A deputada também afirmou que é necessário dar visibilidade ao tema, combater como racismo – e não como um equívoco qualquer: ” Temos que dar nome a essa opressão, que todos os dias deixa vítimas no meio do caminho. Somos as trabalhadoras que ganham menos no mercado de trabalho e que também estão na informalidade, somos as principais vítimas do feminicídio e os nossos jovens são os alvos das balas de fuzil da polícia, que age como se tivesse licença para matar preto e favelado. São as mães negras da periferia que sofrem com a ausência desses mesmos filhos assassinados pelo Estado. Enquanto o racismo estrutural fizer vítimas em nosso país, seguiremos denunciando e colocando pra fora essa realidade que provoca dores e sofrimento em nossa gente”.
Racismo e Saúde
Sobre possíveis medidas de seu mandato direcionadas à saúde de pessoas negras no Brasil, Petrone assinalou que já apresentou um conjunto de projetos de leis, entre os quais o que trata da humanização da assistência à mulher e ao neonato durante o ciclo gravídico-puerperal, garantindo o parto humanizado e combatendo a violência obstétrica (PL 878/2019): “Entendemos que essa é uma iniciativa voltada, não só, mas especialmente às mulheres negras, considerando que elas são as principais vítimas da violência durante e após o parto.

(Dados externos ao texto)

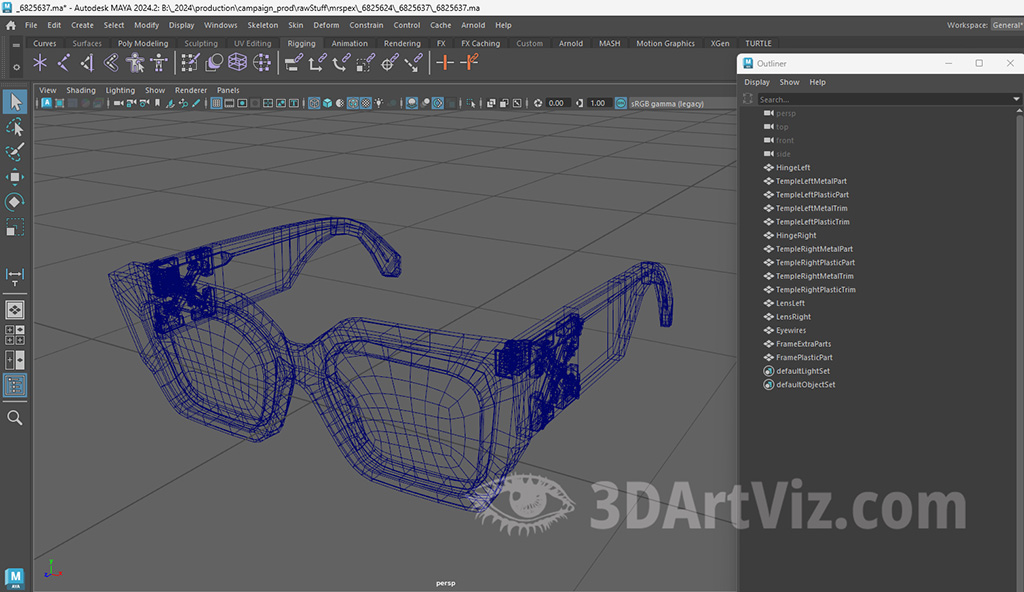The image size is (1024, 592).
Task: Toggle wireframe display in the viewport toolbar
Action: pos(314,103)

Na justificativa do projeto, ressaltamos que a morte materna é considerada uma morte prevenível e que em 90% dos casos ela poderia ser evitada se as mulheres tivessem atendimento adequado. No entanto, o Brasil não conseguiu atingir o Objetivo de Desenvolvimento do Milênio em relação à morte materna, em grande medida por força do racismo institucional que faz com que 60% das mulheres que morrem de morte materna sejam negras”.